Nada más acabar la vuelta, con cinco birdies, tres bogeys y un doble bogey, Sergio sacaba la bandera blanca. Hasta aquí hemos llegado. «Me voy a a casa a descansar, me siento como si hubiera boxeado doce asaltos contra Mike Tyson. Ha sido muy duro. El viento estaba muy complicado porque de pronto soplaba a 30 kilómetros por hora y acto seguido bajaba a 5. Tenías que calcularlo bien y, además, tener suerte», ha asegurado el español.

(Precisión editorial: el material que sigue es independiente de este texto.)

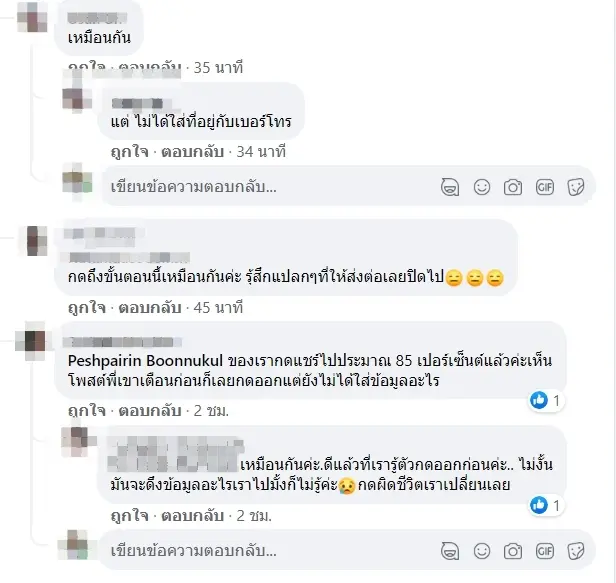Screen dimensions: 616x583
Task: Insert GIF in bottom reply box
Action: click(544, 551)
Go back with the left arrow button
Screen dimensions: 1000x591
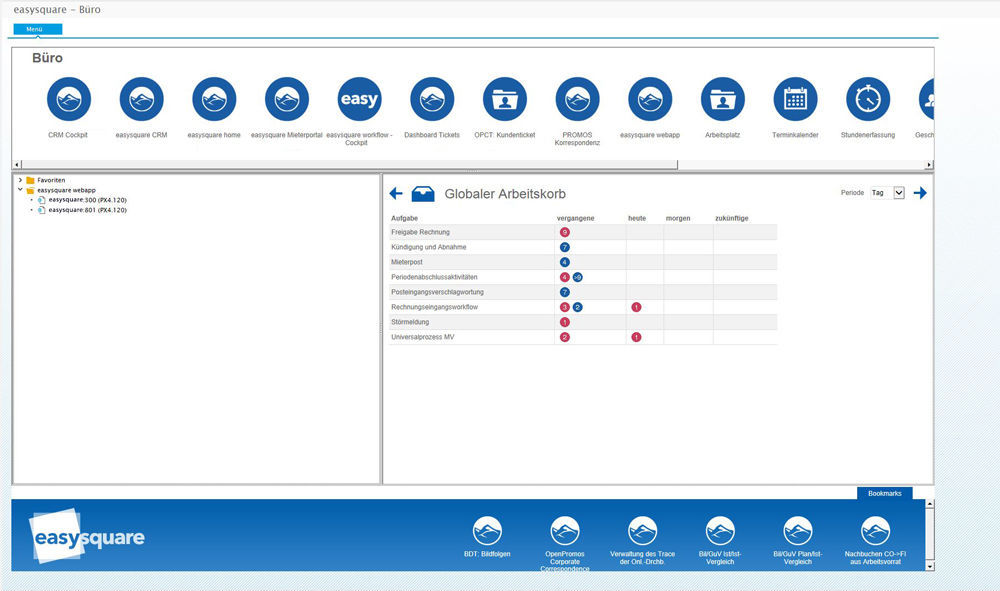396,194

El resultado de par, sin duda, le ha sabido a poco al golfista de Borriol, que ha pegado golpes de mucha calidad. El bogey del 11 y el doble bogey del 12, que han frenado por completo su vuelta, han venido precisamente por un cambio de viento. «Ryan Fox (uno de sus compañeros de partido) ha pegado el pitching wedge en el 12 y la ha dejado en el centro de green a cuatro metros y medio de bandera y yo he pegado el hierro 9, ha saltado la ráfaga fuerte de viento, me he quedado corto y he terminado en el agua», explica.
Esta primera jornada del Masters es un día para jugar bien al golf, pero también necesitas esas dosis de suerte a las que se refiere el español. Sea como fuere, también en su haber hay que poner el putt-bonus de birdie que ha metido en el hoyo 13, tras embocar desde más allá de 15 metros.
No ha sido un mal inicio de Sergio García en el Masters, aunque el resultado le sabe a poco, clara demostración de que sus sensaciones pegando a la pelota, como se ha visto durante toda la semana en las rondas de práctica, están siendo muy buenas.